Lost in the Graveyard: Free Fiction for Fyretober October 26, 2023

The drive got progressively more tense as they went. Wayne admired his companions for their discipline: not a one spoke of what they saw and heard during the drive to the Galaxy. But Wayne could tell they were holding back. There were occasional sharp intakes of breath, muttered curses, and halting conversation starts the went nowhere. They jittered in their seats as if threatened by something they wanted to escape.

At the traffic light to turn on the 28th Street, Kevin finally lost it. He unbuckled and opened the van door before Wanda put a halt to his escape in her own inimitable style: From the seat behind him, she put him in a headlock. “Stop it, Kevin!”

“But the –”

“Stop it. You’re in the van, Wayne’s driving, and I’ve got a chokehold on your neck. I’ll put you out if I have to, but we really need you lucid.”

With that, Kevin stopped struggling. “Will semi-lucid do?” He slammed the door shut, and Wanda released him so he could put his seatbelt back on.

With the excitement over, Wayne put the van back into gear. But that was when he realized that he still had gaps in his memory. He had gotten that far, but suddenly he couldn’t remember the route to Myra’s Donut Galaxy, a place he had driven to hundreds of times in his life.

He looked around. The driver in a red Blazer behind him honked his horn, and that helped Wayne to decide: If he was in the right turn lane, that meant that some part of his brain knew he had to turn right. He put his foot on the gas, and he drove east. As soon as he was through the light, the Blazer sped through behind them and veered around them into the middle lane. The driver punched it, and the Blazer sped past, horn blaring, middle finger raised at Wayne. Wayne had to give the man some respect for doing for both honking and flipping the bird without losing control of the truck.

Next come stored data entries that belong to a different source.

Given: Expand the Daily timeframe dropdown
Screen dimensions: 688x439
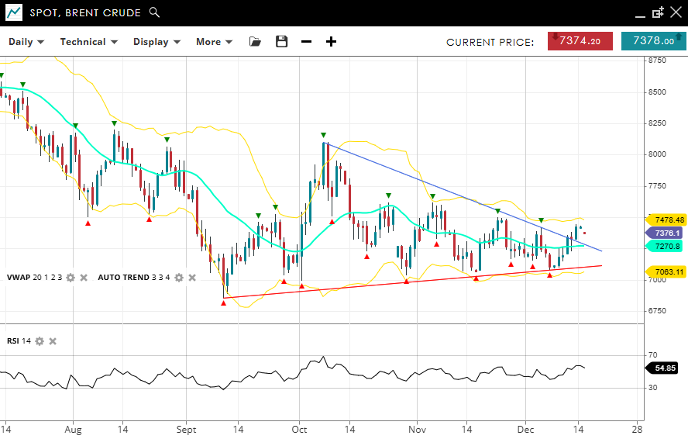Looking at the screenshot, I should (x=26, y=42).
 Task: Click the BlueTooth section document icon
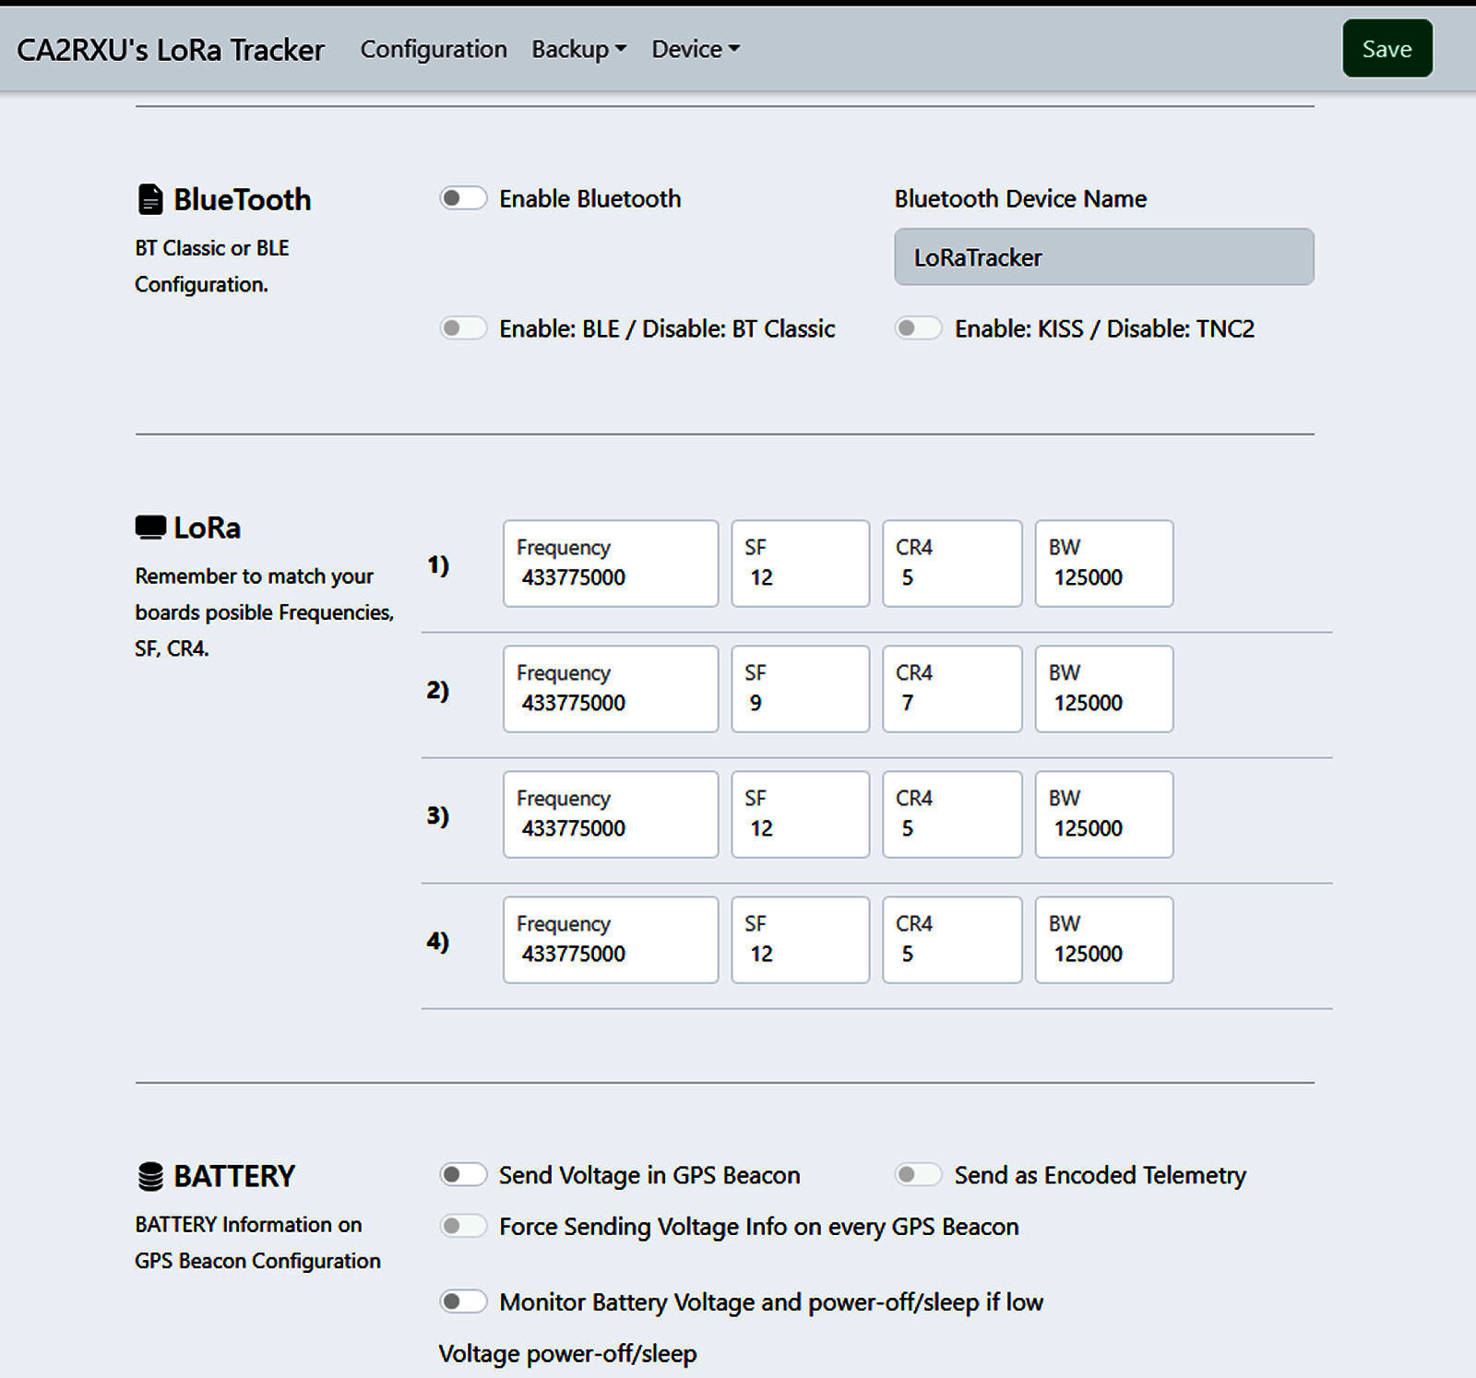(149, 199)
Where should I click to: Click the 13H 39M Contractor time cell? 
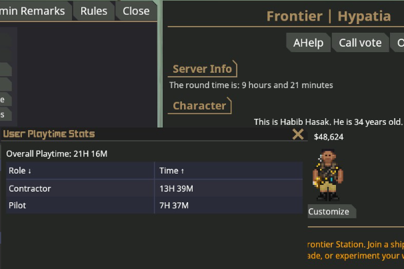pyautogui.click(x=176, y=188)
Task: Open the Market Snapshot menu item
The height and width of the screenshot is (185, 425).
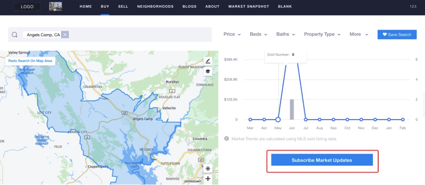Action: (249, 7)

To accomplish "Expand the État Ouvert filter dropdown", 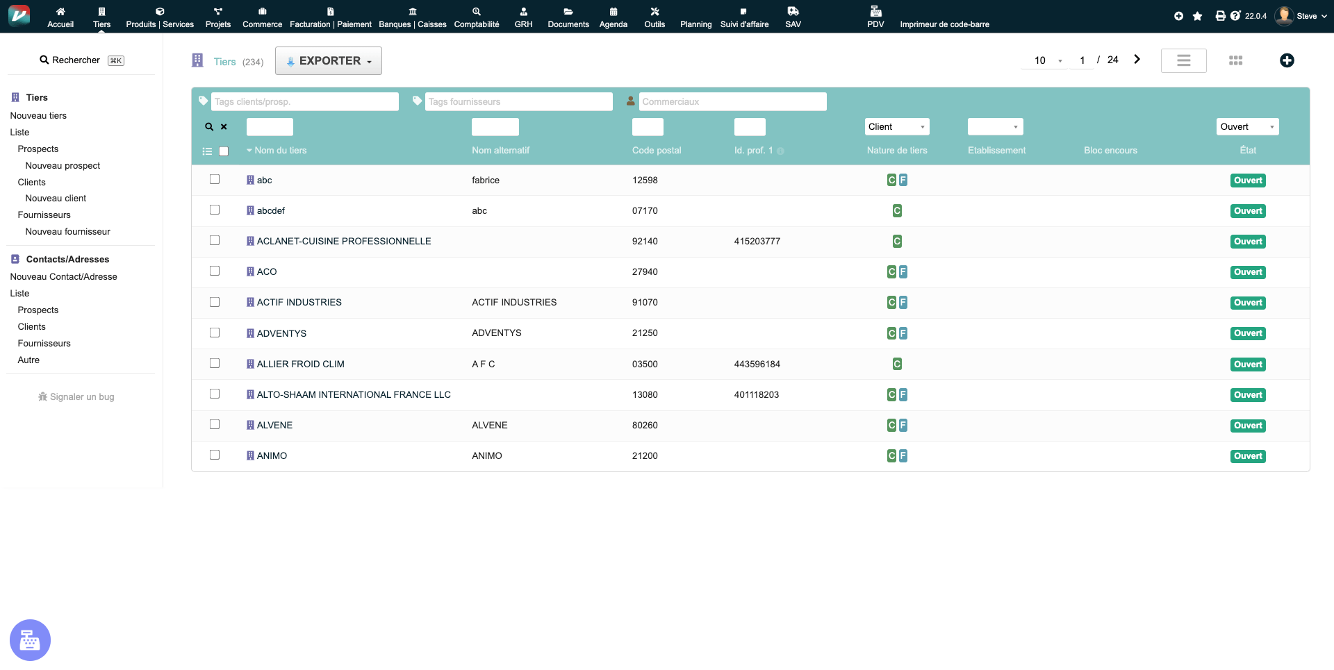I will click(1247, 127).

But from the seat behind Wayne, Carol screamed at whatever she saw in the Blazer. Wayne reflexively jammed the brakes, and the Blazer drove off down 28th Street.

Wayne looked in his rearview mirror and was relieved to see only his companions back there. “It’s all right, Carol,” he said. “Focus. Notice the seen, not the unseen.”

“Focus…” she said. She grinned at him in the mirror. “Thank you.”

But Wayne’s memory was still foggy. He knew the Galaxy was up ahead on the left, but he couldn’t remember how far. And on top of that, he couldn’t remember how to get to the rear parking lot. One of these countless side streets would take them there…  Or would it? Did he have to go to the next light, turn left, and find the entrance there?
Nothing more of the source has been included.